| Excerpted records |
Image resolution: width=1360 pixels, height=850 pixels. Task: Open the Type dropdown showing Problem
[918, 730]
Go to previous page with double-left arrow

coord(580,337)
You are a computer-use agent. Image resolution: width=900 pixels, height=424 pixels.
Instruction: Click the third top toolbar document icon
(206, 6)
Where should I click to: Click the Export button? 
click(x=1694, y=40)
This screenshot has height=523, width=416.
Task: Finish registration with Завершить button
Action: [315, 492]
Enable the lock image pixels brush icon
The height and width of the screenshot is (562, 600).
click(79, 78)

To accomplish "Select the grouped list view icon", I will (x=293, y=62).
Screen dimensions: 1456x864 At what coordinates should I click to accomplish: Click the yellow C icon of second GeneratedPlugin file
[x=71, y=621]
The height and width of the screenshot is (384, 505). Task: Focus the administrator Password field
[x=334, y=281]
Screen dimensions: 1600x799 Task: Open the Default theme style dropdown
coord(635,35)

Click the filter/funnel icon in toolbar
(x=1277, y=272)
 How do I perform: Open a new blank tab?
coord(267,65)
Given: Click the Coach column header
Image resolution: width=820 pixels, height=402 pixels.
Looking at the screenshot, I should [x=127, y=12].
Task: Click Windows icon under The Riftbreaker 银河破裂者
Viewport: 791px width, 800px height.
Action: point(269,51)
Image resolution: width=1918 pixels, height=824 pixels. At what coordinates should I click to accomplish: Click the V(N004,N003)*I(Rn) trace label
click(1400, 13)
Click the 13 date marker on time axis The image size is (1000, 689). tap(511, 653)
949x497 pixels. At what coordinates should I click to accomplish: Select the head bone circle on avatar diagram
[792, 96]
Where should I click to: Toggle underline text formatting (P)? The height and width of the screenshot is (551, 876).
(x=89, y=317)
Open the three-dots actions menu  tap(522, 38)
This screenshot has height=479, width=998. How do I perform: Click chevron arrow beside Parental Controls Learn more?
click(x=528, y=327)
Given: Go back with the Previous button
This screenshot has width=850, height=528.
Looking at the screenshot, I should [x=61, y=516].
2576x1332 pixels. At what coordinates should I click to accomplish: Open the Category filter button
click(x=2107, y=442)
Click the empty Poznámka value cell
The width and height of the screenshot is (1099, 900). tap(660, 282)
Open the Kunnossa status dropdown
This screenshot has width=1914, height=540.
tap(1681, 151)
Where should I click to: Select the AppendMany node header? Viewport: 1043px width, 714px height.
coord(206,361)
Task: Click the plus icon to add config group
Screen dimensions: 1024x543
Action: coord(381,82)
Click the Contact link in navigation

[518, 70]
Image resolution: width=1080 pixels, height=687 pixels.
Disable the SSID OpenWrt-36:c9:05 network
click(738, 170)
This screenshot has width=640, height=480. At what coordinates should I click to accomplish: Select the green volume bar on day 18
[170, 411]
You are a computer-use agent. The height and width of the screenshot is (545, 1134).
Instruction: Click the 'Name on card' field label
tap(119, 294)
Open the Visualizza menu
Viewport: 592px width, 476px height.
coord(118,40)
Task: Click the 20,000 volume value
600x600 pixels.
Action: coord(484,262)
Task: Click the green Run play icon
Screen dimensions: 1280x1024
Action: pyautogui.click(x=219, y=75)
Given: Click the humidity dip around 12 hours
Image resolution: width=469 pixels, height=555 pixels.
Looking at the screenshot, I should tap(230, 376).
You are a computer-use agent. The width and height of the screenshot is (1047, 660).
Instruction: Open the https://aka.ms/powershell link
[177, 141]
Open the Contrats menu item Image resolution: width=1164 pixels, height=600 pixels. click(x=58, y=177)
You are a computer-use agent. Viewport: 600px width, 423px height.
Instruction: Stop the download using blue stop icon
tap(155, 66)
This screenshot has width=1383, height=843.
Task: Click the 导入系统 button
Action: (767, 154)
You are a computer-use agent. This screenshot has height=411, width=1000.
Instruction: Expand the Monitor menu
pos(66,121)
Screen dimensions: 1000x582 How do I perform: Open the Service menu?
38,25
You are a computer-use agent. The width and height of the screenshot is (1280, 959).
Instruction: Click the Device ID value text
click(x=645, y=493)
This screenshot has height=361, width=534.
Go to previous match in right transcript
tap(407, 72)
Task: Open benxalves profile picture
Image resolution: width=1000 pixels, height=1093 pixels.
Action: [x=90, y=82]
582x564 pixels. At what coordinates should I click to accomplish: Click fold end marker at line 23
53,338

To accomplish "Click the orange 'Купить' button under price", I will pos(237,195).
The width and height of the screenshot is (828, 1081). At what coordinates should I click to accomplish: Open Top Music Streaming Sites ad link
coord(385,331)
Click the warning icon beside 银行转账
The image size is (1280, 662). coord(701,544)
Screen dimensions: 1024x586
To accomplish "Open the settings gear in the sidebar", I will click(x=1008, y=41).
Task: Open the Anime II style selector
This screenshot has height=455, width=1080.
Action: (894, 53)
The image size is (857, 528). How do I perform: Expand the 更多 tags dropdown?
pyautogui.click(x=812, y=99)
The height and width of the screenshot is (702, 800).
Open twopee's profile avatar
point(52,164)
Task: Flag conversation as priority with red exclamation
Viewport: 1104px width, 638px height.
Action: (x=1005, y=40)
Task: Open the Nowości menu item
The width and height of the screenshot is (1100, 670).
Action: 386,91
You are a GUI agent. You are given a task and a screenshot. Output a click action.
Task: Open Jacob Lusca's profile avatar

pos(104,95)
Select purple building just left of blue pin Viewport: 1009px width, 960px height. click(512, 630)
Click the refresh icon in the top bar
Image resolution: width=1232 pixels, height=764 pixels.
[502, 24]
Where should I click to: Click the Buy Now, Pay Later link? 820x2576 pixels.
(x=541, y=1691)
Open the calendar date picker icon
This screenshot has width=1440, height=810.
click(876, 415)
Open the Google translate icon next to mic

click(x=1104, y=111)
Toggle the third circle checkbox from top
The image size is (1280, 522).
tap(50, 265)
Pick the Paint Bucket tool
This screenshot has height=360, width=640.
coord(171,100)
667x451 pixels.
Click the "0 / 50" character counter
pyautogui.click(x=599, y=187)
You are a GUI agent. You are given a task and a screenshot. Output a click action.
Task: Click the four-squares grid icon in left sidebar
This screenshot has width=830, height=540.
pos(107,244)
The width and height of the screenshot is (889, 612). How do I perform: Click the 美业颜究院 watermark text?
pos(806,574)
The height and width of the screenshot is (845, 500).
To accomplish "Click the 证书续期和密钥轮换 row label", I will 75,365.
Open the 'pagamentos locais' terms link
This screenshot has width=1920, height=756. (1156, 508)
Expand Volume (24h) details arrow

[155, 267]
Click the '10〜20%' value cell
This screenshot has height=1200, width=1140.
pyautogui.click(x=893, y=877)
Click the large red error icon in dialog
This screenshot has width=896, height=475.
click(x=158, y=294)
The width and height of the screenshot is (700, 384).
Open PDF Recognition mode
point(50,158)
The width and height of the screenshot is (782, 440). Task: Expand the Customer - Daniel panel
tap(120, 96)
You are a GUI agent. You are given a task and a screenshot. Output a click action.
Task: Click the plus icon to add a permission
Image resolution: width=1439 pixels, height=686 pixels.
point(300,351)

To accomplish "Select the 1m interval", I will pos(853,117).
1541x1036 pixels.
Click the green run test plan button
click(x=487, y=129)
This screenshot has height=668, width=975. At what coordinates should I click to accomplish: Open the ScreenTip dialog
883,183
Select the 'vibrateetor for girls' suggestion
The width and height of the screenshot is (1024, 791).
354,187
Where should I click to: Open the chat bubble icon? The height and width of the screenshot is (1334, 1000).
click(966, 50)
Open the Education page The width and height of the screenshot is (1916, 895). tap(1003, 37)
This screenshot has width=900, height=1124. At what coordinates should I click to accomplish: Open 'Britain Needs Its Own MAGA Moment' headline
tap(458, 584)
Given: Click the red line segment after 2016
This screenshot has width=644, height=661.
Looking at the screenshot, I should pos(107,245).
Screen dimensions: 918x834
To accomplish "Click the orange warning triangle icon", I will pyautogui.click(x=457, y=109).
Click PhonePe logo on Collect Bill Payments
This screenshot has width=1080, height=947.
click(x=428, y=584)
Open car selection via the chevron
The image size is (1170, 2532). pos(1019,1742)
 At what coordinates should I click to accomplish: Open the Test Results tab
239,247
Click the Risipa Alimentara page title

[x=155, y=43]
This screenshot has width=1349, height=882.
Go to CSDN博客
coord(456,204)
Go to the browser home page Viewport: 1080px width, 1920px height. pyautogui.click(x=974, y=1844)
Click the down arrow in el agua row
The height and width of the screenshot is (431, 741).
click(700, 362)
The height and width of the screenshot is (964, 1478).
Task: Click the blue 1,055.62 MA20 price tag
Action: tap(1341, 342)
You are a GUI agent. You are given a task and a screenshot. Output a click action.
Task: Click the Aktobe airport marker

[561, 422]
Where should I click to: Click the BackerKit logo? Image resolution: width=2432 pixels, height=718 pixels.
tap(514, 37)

| Work instructions |
Looking at the entries above, can you reproduce exactly the lines from the one that holds "This screenshot has height=1200, width=1140." through the one that holds "Click PhonePe logo on Collect Bill Payments", and only those?

| Reply |
This screenshot has height=1200, width=1140.
pyautogui.click(x=893, y=877)
Click the large red error icon in dialog
This screenshot has width=896, height=475.
click(x=158, y=294)
The width and height of the screenshot is (700, 384).
Open PDF Recognition mode
point(50,158)
The width and height of the screenshot is (782, 440). Task: Expand the Customer - Daniel panel
tap(120, 96)
You are a GUI agent. You are given a task and a screenshot. Output a click action.
Task: Click the plus icon to add a permission
Image resolution: width=1439 pixels, height=686 pixels.
point(300,351)

To accomplish "Select the 1m interval", I will pos(853,117).
1541x1036 pixels.
Click the green run test plan button
click(x=487, y=129)
This screenshot has height=668, width=975. At what coordinates should I click to accomplish: Open the ScreenTip dialog
883,183
Select the 'vibrateetor for girls' suggestion
The width and height of the screenshot is (1024, 791).
354,187
Where should I click to: Open the chat bubble icon? The height and width of the screenshot is (1334, 1000).
click(966, 50)
Open the Education page The width and height of the screenshot is (1916, 895). tap(1003, 37)
This screenshot has width=900, height=1124. At what coordinates should I click to accomplish: Open 'Britain Needs Its Own MAGA Moment' headline
tap(458, 584)
Given: Click the red line segment after 2016
This screenshot has width=644, height=661.
Looking at the screenshot, I should pos(107,245).
Screen dimensions: 918x834
To accomplish "Click the orange warning triangle icon", I will pyautogui.click(x=457, y=109).
Click PhonePe logo on Collect Bill Payments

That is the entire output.